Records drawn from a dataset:

::::

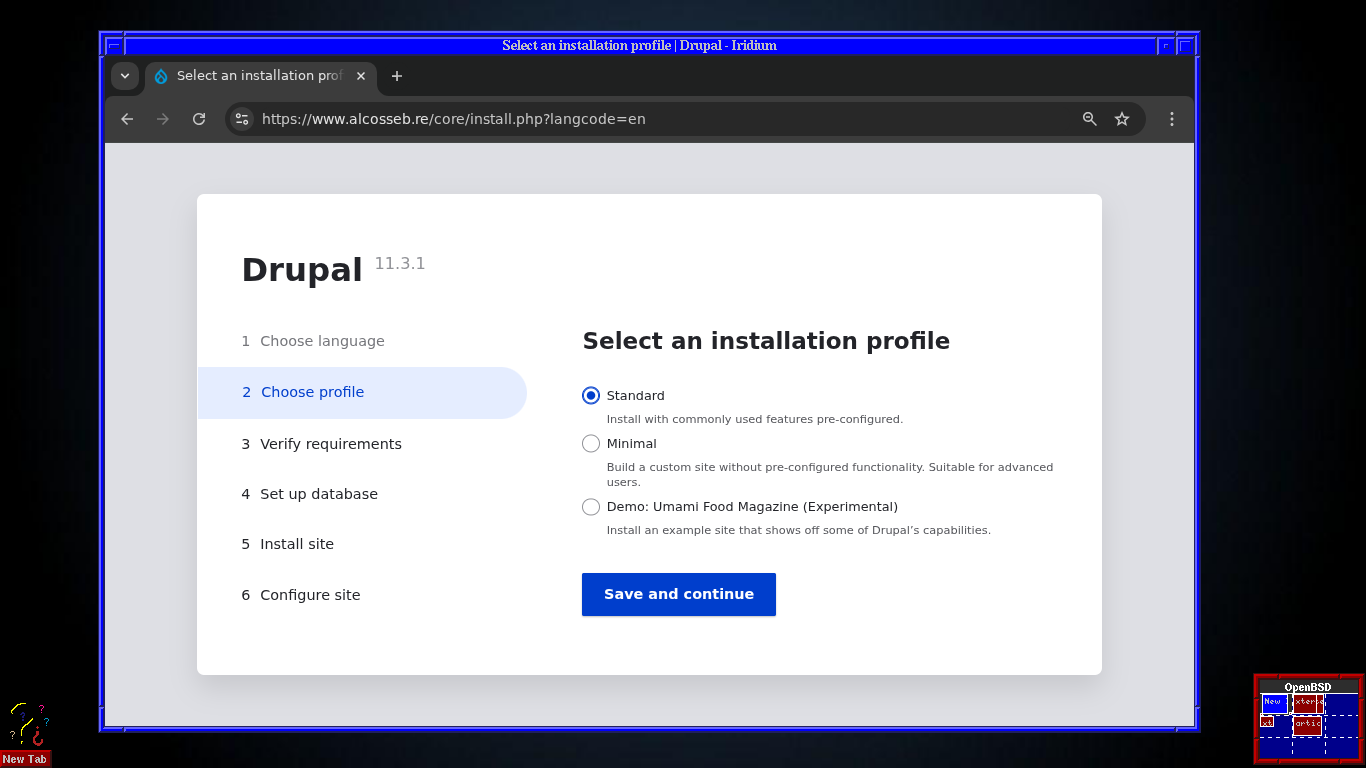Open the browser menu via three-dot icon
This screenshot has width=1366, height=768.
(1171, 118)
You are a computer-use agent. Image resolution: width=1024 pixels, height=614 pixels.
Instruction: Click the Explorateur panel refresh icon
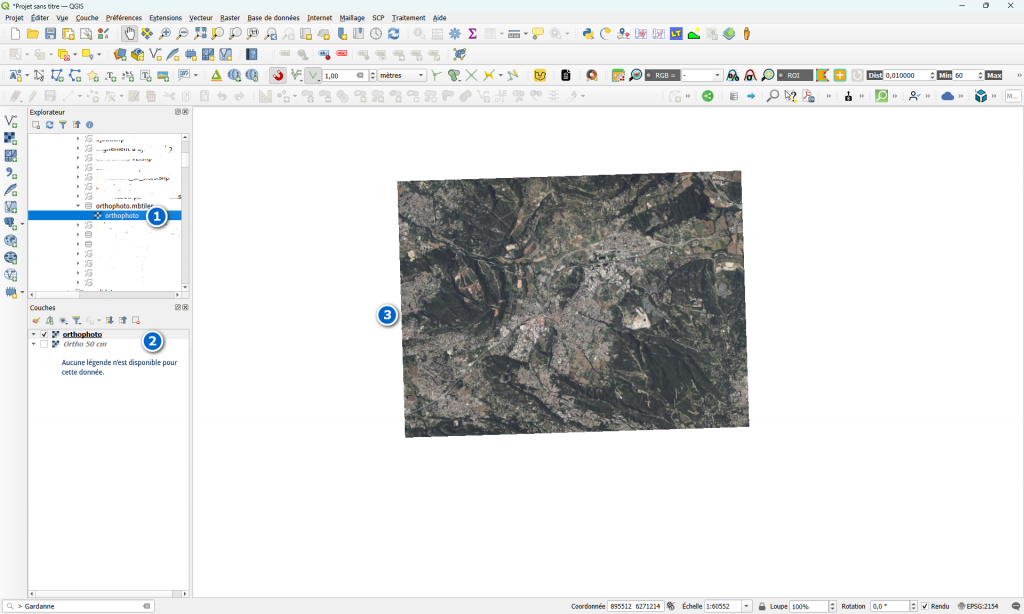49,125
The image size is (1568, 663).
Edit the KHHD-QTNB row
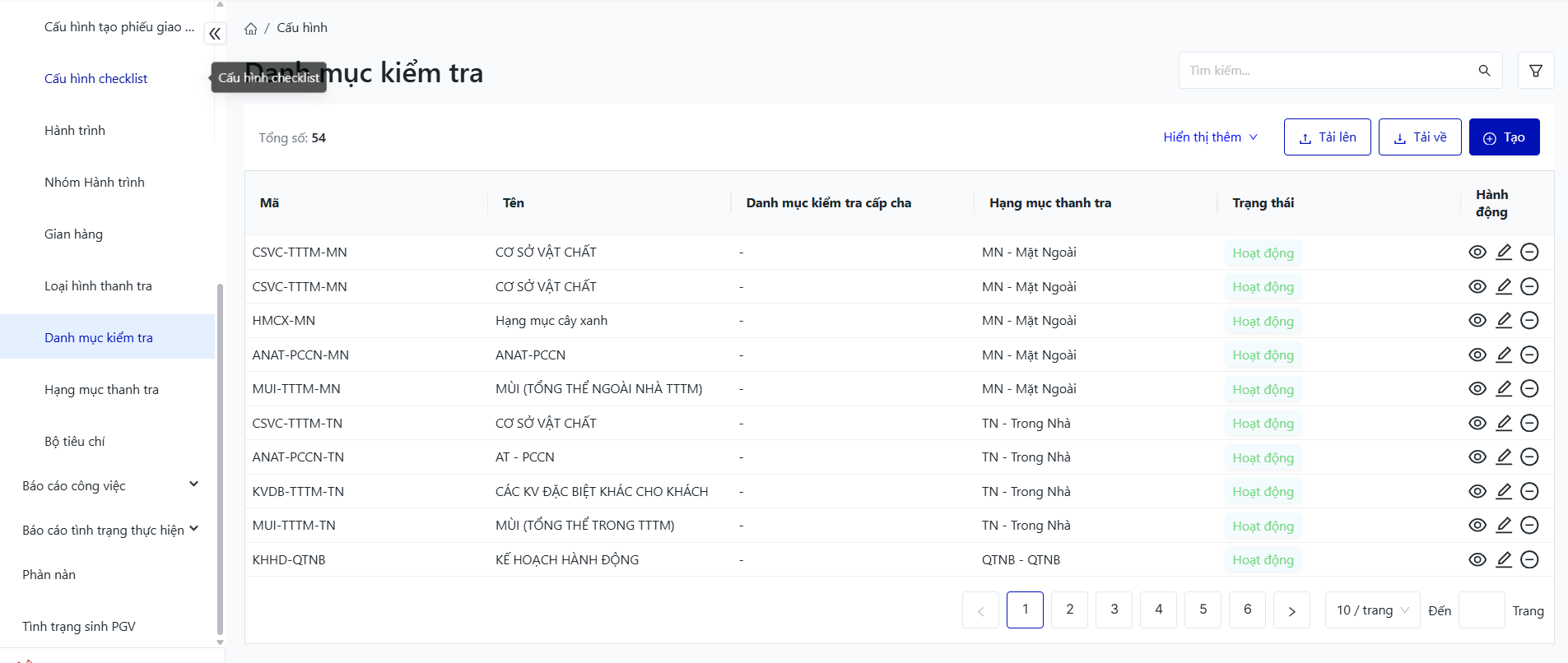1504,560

::::

## WHAT YOU NEED TO DO
Output only the lines running from the line with "You are a computer-use" through the last line of the entries above, inclusive, with pictures excluded.

## RESULT FOR THIS TASK
You are a computer-use agent. Image resolution: width=1024 pixels, height=614 pixels.
Instruction: Click the Explorateur panel refresh icon
49,125
The image size is (1568, 663).
Edit the KHHD-QTNB row
1504,560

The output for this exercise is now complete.